Meclise gelen kanun teklifiyle kuruluşlara bazı vergi istisnaları ve muafiyetler öngörülüyor. Dr. Ozan Bingöl’e göre uluslararası kuruluşlar hukukun üstünlüğü gibi unsurlara daha fazla dikkat ediyor.
İnşaatı hala devam eden ve bu yıl içerisinde açılması planlanan İstanbul Finans Merkezi (İFM) için bir yandan da yasal hazırlıklar yapılıyor. Bu kapsamda Çarşamba günü Türkiye Büyük Millet Meclisi (TBMM) Başkanlığı’na AKP milletvekilleri imzası ile sunulan İstanbul Finans Merkezi Kanun Teklifi ile İFM’nin yönetilmesi, işletilmesi ve burada gerçekleştirilecek faaliyetlere dair teşviki indirim ve muafiyetler de düzenleniyor. DW Türkçe’ye bu kanun teklifi ile değerlendirmelerde bulunan vergi uzmanı Dr. Ozan Bingöl’e göre öngörülen teşvikler İstanbul’un bir finans merkezi olma hedefi doğrultusunda oldukça önem taşıyor.

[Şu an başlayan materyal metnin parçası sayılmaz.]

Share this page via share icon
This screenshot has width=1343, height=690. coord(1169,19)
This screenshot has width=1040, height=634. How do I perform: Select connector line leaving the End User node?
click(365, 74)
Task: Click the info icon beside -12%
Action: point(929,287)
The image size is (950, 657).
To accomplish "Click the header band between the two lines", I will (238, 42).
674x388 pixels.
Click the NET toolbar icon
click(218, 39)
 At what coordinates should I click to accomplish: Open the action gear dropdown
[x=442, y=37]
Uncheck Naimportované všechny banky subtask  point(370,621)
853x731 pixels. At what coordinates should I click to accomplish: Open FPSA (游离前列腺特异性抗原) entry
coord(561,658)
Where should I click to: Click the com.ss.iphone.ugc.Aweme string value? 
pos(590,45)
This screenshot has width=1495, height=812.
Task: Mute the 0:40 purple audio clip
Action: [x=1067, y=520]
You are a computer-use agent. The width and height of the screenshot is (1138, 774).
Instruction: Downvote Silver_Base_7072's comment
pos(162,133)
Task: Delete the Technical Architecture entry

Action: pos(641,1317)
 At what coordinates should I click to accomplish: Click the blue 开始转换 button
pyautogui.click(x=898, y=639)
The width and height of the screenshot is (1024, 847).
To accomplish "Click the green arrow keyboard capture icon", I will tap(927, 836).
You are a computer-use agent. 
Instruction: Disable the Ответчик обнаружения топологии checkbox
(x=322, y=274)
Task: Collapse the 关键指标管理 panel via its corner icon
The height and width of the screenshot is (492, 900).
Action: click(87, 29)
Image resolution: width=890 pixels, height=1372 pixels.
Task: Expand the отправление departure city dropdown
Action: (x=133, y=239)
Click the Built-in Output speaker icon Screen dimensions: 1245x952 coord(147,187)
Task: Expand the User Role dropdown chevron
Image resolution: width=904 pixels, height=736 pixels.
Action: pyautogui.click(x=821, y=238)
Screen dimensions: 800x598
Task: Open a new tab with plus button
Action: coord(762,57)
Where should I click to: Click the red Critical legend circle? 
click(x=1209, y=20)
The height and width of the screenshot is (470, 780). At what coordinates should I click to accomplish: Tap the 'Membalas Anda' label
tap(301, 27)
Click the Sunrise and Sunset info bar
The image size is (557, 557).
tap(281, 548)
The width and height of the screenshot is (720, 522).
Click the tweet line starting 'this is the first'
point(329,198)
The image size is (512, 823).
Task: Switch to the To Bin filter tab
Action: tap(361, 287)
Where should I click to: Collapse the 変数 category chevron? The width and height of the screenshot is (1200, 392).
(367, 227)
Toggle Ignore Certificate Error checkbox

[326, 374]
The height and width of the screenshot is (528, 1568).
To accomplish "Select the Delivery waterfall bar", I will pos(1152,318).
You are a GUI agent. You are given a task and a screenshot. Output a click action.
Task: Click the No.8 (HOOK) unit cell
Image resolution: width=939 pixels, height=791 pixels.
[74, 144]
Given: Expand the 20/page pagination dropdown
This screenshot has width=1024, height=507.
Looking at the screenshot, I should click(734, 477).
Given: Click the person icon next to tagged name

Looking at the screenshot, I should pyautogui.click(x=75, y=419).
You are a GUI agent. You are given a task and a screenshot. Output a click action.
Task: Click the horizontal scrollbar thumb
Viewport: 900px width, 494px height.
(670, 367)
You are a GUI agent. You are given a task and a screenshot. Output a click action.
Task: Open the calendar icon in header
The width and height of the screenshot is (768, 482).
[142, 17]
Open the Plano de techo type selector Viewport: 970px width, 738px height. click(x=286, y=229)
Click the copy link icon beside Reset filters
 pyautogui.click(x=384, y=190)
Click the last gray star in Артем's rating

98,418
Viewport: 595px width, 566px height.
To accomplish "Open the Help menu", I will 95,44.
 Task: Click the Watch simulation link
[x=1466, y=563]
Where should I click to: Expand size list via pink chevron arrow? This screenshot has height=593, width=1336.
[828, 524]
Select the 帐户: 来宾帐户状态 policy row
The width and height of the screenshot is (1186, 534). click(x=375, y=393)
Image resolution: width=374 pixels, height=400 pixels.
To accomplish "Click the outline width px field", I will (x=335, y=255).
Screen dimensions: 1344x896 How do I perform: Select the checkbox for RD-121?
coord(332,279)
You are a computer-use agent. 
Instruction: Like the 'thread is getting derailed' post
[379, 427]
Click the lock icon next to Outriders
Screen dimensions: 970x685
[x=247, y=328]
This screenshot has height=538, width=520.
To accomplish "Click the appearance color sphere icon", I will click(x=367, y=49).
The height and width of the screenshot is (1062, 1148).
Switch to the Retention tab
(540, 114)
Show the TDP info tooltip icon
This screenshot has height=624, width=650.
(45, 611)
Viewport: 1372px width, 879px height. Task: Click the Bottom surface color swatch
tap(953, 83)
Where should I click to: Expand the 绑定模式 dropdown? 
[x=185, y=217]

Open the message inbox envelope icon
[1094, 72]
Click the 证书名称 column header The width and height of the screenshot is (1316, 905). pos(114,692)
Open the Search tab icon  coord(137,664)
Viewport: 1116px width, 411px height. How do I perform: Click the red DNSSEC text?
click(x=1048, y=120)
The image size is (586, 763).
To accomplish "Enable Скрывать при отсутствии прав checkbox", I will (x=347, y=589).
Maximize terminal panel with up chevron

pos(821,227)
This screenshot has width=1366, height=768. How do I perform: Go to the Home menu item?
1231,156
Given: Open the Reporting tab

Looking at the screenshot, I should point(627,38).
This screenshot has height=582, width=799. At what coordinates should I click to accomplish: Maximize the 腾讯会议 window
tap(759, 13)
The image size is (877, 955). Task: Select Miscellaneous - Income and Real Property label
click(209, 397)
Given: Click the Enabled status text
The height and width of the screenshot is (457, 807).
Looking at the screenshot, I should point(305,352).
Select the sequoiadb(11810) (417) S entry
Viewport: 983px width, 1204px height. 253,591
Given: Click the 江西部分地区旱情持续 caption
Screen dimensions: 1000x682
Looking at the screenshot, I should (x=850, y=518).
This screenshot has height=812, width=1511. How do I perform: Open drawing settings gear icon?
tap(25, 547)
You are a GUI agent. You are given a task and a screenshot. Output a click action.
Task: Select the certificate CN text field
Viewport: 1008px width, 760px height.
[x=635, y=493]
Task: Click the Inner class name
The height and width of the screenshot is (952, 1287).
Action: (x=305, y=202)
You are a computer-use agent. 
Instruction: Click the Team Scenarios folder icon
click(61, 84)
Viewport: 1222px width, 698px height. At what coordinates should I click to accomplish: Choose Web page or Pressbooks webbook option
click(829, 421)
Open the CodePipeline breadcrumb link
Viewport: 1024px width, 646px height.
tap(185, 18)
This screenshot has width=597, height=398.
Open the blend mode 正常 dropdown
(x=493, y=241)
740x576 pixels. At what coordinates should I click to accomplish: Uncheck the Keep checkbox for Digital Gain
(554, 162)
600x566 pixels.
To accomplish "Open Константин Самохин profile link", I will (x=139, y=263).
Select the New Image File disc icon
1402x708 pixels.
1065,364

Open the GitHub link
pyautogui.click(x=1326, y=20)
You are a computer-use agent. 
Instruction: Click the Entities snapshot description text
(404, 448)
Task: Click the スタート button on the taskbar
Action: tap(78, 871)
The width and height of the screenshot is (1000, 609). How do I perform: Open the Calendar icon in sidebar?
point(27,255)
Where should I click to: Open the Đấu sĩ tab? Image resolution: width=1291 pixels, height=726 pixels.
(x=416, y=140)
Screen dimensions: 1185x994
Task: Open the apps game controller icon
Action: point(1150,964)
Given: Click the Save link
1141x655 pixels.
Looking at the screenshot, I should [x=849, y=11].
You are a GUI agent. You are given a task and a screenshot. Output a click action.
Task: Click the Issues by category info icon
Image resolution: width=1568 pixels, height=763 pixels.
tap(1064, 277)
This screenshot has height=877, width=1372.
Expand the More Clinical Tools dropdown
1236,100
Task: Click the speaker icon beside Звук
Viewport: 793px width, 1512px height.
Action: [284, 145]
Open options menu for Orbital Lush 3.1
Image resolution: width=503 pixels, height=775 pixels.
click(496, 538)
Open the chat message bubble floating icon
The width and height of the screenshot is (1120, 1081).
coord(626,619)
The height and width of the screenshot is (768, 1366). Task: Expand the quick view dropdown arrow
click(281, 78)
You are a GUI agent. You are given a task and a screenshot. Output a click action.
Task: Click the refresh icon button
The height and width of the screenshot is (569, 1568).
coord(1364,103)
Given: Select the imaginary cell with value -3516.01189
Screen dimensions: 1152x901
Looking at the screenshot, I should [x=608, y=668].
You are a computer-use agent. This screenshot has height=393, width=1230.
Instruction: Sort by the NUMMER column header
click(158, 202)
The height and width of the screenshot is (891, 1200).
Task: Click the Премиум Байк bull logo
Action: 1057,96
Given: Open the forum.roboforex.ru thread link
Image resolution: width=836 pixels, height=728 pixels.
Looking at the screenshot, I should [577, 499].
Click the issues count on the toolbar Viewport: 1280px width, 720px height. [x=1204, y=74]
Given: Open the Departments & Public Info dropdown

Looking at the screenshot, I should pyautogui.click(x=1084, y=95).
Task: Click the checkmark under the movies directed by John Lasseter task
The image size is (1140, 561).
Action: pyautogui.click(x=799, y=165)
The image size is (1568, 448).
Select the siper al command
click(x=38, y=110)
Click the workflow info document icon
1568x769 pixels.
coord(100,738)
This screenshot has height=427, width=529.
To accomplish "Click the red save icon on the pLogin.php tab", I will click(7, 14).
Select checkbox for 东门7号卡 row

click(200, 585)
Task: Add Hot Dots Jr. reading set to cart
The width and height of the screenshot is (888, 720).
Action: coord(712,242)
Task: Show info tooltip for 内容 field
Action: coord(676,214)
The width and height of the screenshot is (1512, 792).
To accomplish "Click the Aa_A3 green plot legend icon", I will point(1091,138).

Öngörülebilirlik çok daha önemli
Ancak Ozan Bingöl’e göre bu kapsamda verilen vergi teşvikleri İstanbul Finans Merkezi’ne çekilmesi planlanan uluslararası finans kuruluşları için ilk öncelik değil. Bingöl, teşviklerin diğer ülkelerdeki finans merkezleri ile rekabet edilebilmesi için oldukça önemli olduğunu ancak uluslararası finans kuruluşlarının bu teşviklerden önce gelecekleri ülkelerde hukukun üstünlüğüne, ifade özgürlüğüne, bağımsız yargıya, ekonomideki öngörülebilirliğe, teknolojik altyapıya, finansal ve siyasal istikrara daha fazla dikkat ettiklerini söylüyor. Bingöl, bu noktada temel ve belirleyici unsurlarda problem olmadığı zaman bu teşviklerin bir rekabet gücü katacağına vurgu yapıyor.
Şeffaf bir süreç yönetilmeli
Bingöl, tüm bu hedeflerin gerçekleşmesi için önce şeffaflığın sağlanması gerektiğini vurguluyor. Buradaki vergi teşviklerinin aynı zamanda bir vergi harcaması anlamına geldiğini aktaran Ozan Bingöl, “Tüm bunlar yapılırken çok şeffaf bir sürecin yönetilmesi gerekiyor. Ne kadar vergi harcaması yapılacağının etki analizlerinin yapılıp bunun doğru şekilde kamuoyu ile paylaşılması lazım. Çünkü bu bir vergi harcamasıdır. Vazgeçilen verginin de bu anlamda kamuoyu ile paylaşılması şarttır” şeklide konuşuyor. Türkiye’de vatandaşın doğumdan ölüme iğneden ipliğe kadar her alanda vergi ödemek zorunda olduğunu hatırlatan Ozan Bingöl, vatandaşın vergi yükünün sürekli arttığını ama bu teşviklerden sadece belli sektörlerin ve grupların yararlanabildiğini söylüyor.